In a free expansion of an ideal gas in a region or container, we cannot trace a pressure-volume path since the pressure, temperature and volume of the gas fluctuate unpredictably when the gas fills the region (container).

But since entropy is a state property, the difference in entropy must depend only on initial and final state. So we can replace the irreversible free expansion with a reversible process with same initial and final condition.

Consider an insulated container along with a thermal reservoir attached to it whose temperature can be varied by a knob. It's current temperature is T. A piston is also attached to it. Above the piston is kept a small container containing iron balls (to balance the pressure due to atoms below it). The initial state is the same as the initial state of a free expansion.

Removing the iron balls one by one, we increase the volume with an infinitesimally amount and also by keeping the temperature constant. Since it follows an isothermal path, the heat absorbed by gas from reservoir is equal to the work done by the system (positive).

W=Q

After the final condition by the reversible isothermal process is achieved,

Change in entropy = Q/T And so, Entropy increases

To sum it up:- we can write :-

To find the entropy change for an reversible process occuring in a closed system, we replace that process with any reversible process that connects the same initial and final states.

Case - 2

Since the process is reversible we can proceed in a reversible manner, i.e we can add more and more iron balls to decrease the volume and consequently the energy must be extracted from the gas and be given to the thermal reservoir, i.e the heat Q is negative. Thus entropy must decrease.

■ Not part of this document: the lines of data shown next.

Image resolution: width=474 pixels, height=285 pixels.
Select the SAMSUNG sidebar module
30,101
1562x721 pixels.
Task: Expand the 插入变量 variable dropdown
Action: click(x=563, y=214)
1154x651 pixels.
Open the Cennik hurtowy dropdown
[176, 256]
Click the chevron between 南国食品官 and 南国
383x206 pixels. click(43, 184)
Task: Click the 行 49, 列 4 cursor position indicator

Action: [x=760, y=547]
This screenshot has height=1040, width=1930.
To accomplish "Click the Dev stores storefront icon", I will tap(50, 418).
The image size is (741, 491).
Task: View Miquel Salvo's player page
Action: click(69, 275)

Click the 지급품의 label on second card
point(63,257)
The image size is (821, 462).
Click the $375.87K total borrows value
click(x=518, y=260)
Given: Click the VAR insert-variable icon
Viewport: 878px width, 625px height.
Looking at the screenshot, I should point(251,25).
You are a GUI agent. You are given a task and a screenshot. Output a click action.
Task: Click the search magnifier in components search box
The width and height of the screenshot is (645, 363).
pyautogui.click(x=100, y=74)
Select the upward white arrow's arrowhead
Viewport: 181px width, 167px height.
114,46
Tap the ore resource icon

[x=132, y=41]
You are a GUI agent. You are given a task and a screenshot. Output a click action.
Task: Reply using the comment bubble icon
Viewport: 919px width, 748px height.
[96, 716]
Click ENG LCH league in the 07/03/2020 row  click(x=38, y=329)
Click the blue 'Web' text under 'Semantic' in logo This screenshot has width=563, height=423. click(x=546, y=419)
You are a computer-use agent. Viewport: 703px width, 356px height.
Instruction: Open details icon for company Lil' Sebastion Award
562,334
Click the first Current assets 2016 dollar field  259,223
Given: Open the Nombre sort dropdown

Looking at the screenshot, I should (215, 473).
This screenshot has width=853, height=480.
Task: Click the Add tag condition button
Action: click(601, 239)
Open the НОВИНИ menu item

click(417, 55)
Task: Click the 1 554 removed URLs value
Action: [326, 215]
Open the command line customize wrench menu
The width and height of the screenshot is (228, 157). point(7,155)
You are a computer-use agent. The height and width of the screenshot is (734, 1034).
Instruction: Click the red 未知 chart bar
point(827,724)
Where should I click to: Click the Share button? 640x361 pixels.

But this does not happen since the thermal reservoir's entropy increases and the system consisting of the gas and reservoir, the total entropy change is 0.

Note - By taking the gas as the system, we do not meet the requirement of the entropy's definition of having a Closed System.

To sum up this :-

If a process occurs in a closed system, the entropy of the system increases for irreversible processes and remains constant for reversible process. It never decreases.

I have explained here in short about what has been given in my textbook for entropy.

My Question - In case 2, we take the system to be the gas as well as the reservoir and so the total entropy change is 0 while in case 1, we take the system to be only the gas. If I take the system, in case 1, to be gas and reservoir, the entropy should be zero. Since heat is being removed from the reservoir thus Heat Q in the entropy formula for reservoir should be negative. And thus the total change should be zero in case 1 as well.

Why doesn't this happen?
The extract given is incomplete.